Lucie Arnaz’s ‘I Got the Job!’ returning to 54 Below after a four-year delay

Lucie Arnaz’s ‘I Got the Job!’ returning to 54 Below after a four-year delay

By TOM GILBERT

The show must — and will — go on.

Singer-actress Lucie Arnaz is finally bringing her cabaret show, “I Got The Job! Songs from My Musical Past,” back to 54 Below in New York City after four years of frustrating delays caused by the COVID pandemic and then, last year, emergency knee-replacement surgery.

Now that she’s fully mended, Arnaz will perform the show, again accompanied by musical director/pianist Ron Abel, at that same Manhattan venue July 19-22 — almost the exact dates she had in 2019. 

Has the show, which she has performed around the country in the interim, become much different over the past four years? 

“I like to think that it hasn’t changed much, as that [sold-out 2019 appearance] was a pretty amazing run and I got one of the best reviews of my career. Plus, it was the first time I had been asked to return immediately [in 2020] with the same exact show,” Arnaz said about “I Got the Job!” which features personal anecdotes and a wide range of songs she has performed over her extensive career, including in her Broadway appearances in “They’re Playing Our Song,” “Dirty Rotten Scoundrels” and “Pippin.”

“If the show is any different,” she added, “it might just be that it gets more interesting to check back in to these wonderful characters and lyrics and share the stories from that time in my life.”

Arnaz said she’s hard put to name a favorite among the songs she performs in the show. “It changes from night to night. And I wouldn’t have a number in the show that I didn’t love, so it’s not possible to pick a favorite,” she explained. “Esoterically, I might answer that opening and closing numbers always fill me up with a certain kind of emotion from the gratitude I feel for being able to do what I love for a living.” 

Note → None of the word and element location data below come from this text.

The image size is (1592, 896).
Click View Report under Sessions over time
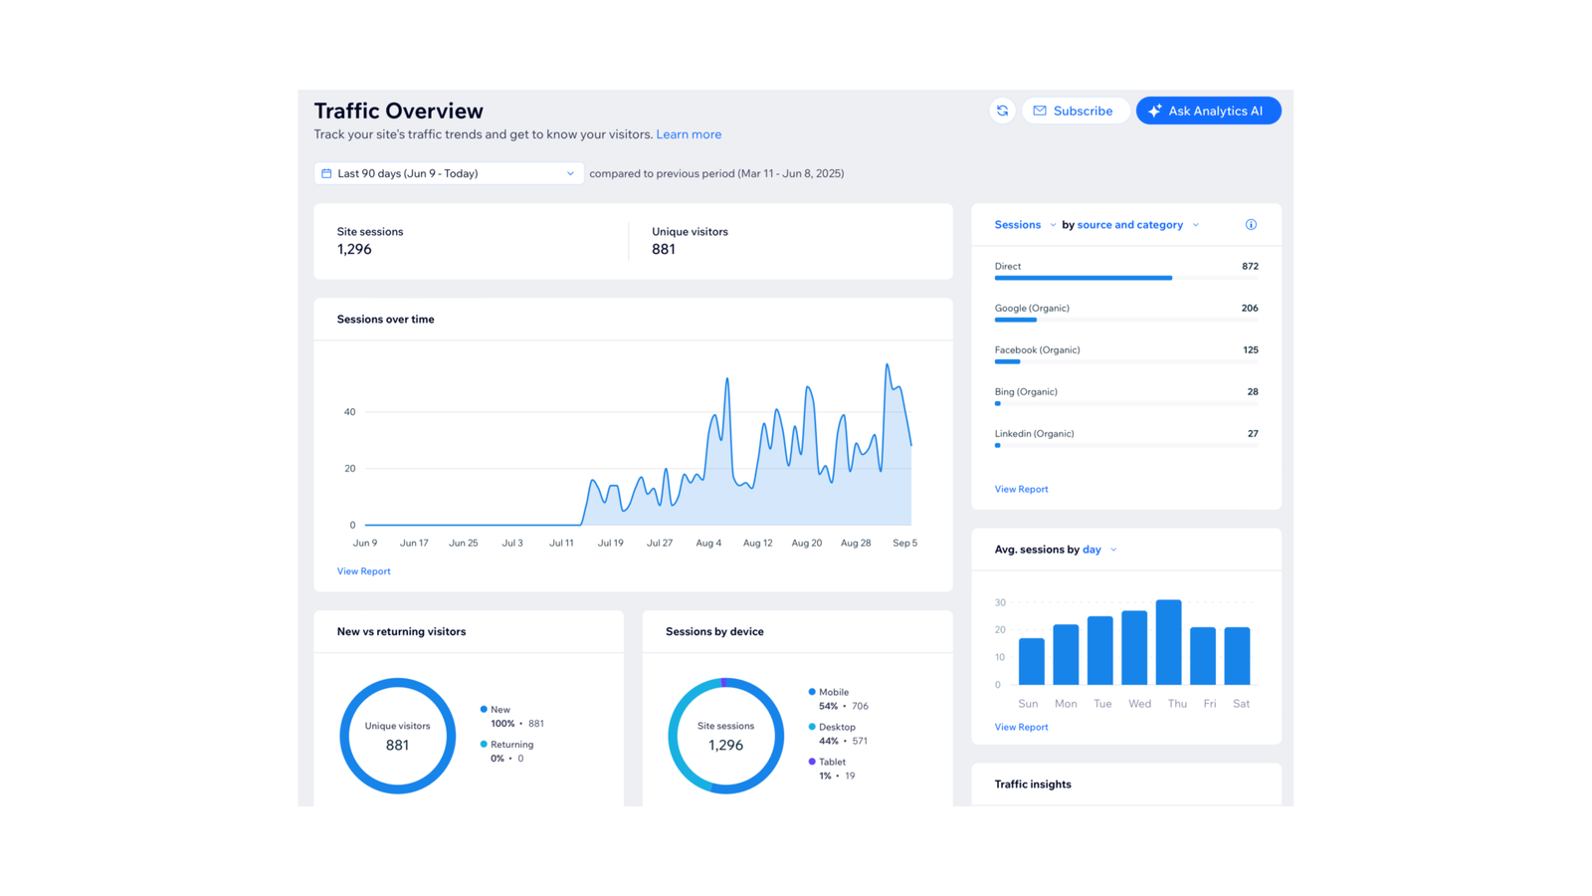click(x=363, y=570)
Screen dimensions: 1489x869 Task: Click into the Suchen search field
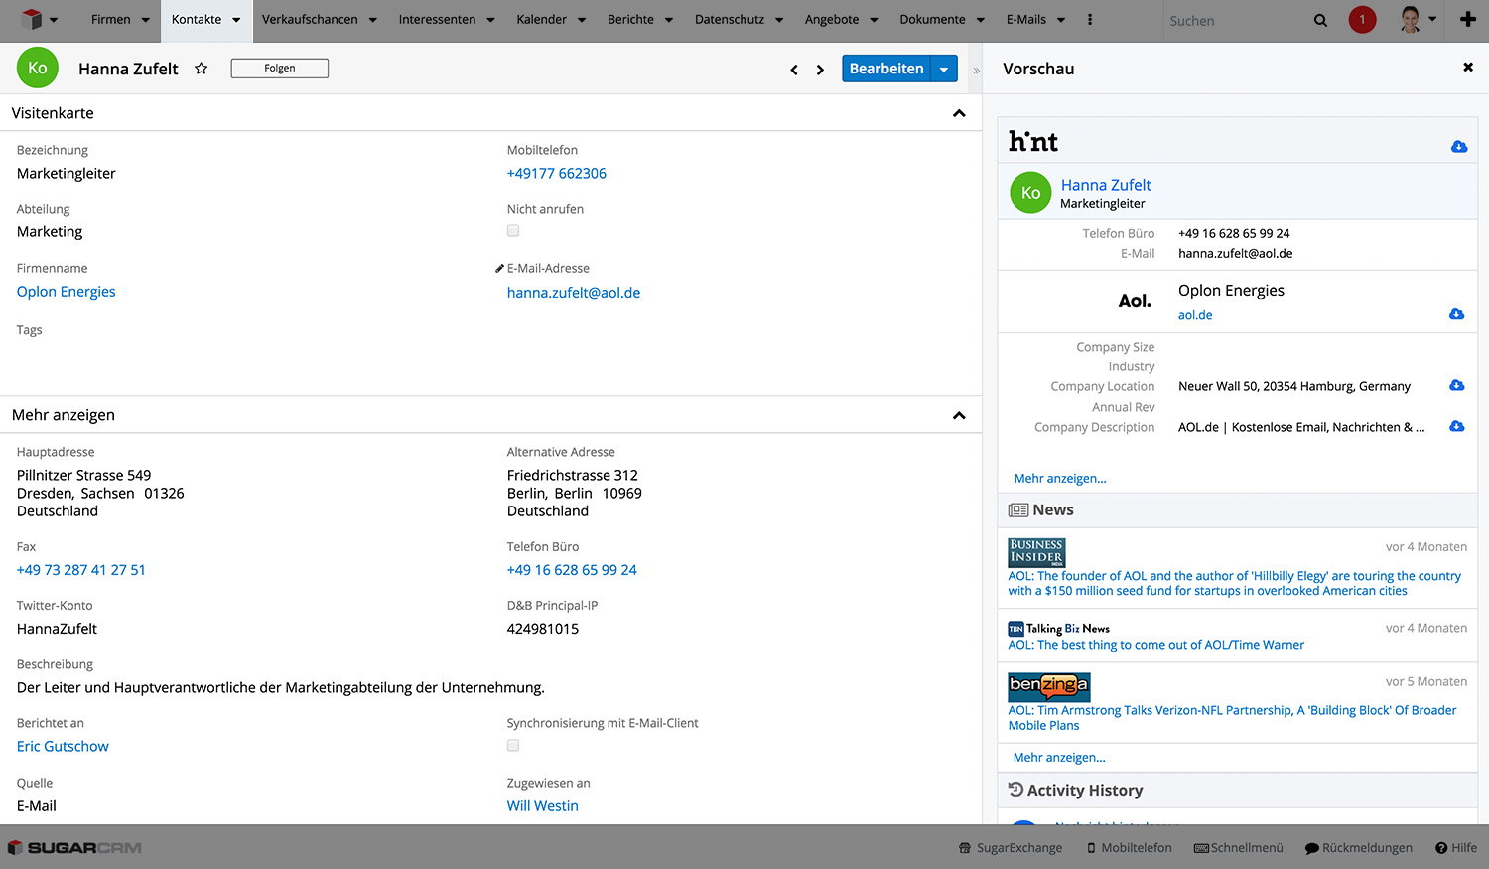(1231, 21)
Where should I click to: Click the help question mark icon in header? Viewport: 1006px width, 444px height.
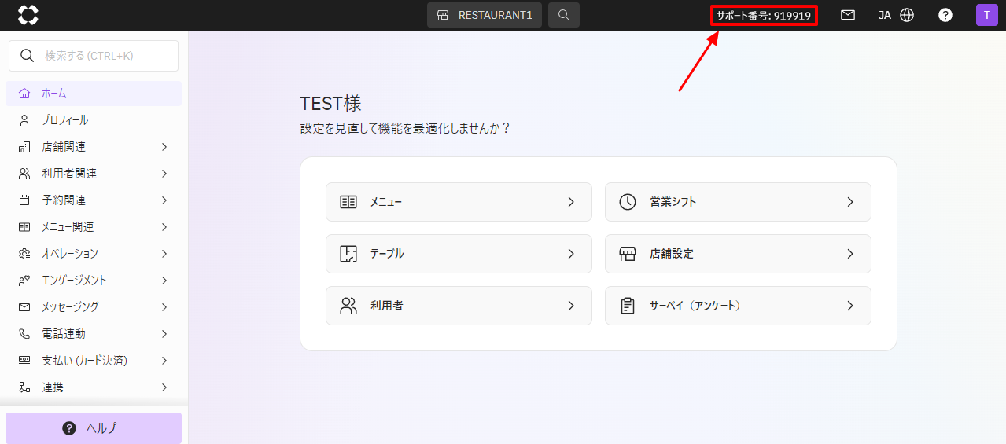(x=945, y=15)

“I Got the Job” as presented at the intimate 54 Below is a simple production, with just Arnaz, a stool, Abel and a grand piano on stage. But it has been mounted in more elaborate fashion, as she recalled: “I have loved doing this show with only a piano accompaniment. But we have started doing this same show with an 11-piece band and, with the arrangements that Ron has done, I have to say, it was thrilling. I was levitated in certain places. So for this show it’s either a big band or just a piano, as, for the most part, it’s Broadway tunes. We found that it did not work well at all with just a trio. Less or more only on this one.” 

Arnaz, the daughter of TV legends Lucille Ball and Desi Arnaz, started her career as a child with occasional appearances on her mother’s second sitcom, “The Lucy Show” in the 1960s. Late in that decade, she became a regular on her mom’s third series, “Here’s Lucy” — which during its six-year run on CBS featured an abundance of musical episodes with big-name guest stars, giving her the opportunity to sing and dance with — and learn from — some of the most talented performers in the entertainment world.

It was a dream come true for Arnaz, who has said that she’s always gravitated toward musical comedy — to the point where her mother had a little theater built for the aspiring young girl to perform in at her childhood home in Beverly Hills, Calif.

After starring as Annie Oakley in “Annie Get Your Gun” at Long Island’s Jones Beach Theater in 1978, Arnaz went to Broadway to create the role of Sonia Walsk in the 1979 hit Neil Simon-Marvin Hamlisch-Carole Bayer Sager musical “They’re Playing Our Song.” From there, she spent two decades living in and around the city, so this 54 Below gig is something of a homecoming for the veteran performer, who now resides in the more peaceful environs of the Palm Springs, Calif., area with her husband of 43 years, actor Larry Luckinbill. 

“Performing in New York just makes me happy to be back in my old stomping grounds,” she said “And I get the opportunity to see the friends I haven’t seen so much since we moved to the desert in California — and for them to see this show that I am very proud of.”

Arnaz does admit that she’s mellowed somewhat since moving West a decade ago, and finds the city can be somewhat off-putting these days.

“When I am not there for work and just schlepping through that city, with the noise and the traffic and the endless construction, I can’t wait to get back to the peace and quiet of Palm Springs,” she offered.  “But when I am working in New York, I am aglow all day, everyday. There is an energy to the theatre district — being mostly centralized — that doesn’t exist anywhere but there.”

That said, would she consider another run on Broadway if the right part came along? 

“The key word here is right,” Arnaz said. “It would have to be something I felt so strongly about doing, for whatever reason, that I would be able to justify uprooting my husband, Larry. I wouldn’t go without him and, as a gentleman of a certain age, he is functioning very well here in the California desert. New York can be treacherous even on the young. Even on me!” 

“But I will return. It will happen. Someday,” she added, in what definitely could pass for a promise.

Tom Gilbert has written for The New York Times, The New York Post, The Los Angeles Times, Variety,  The Hollywood Reporter and Emmy magazine.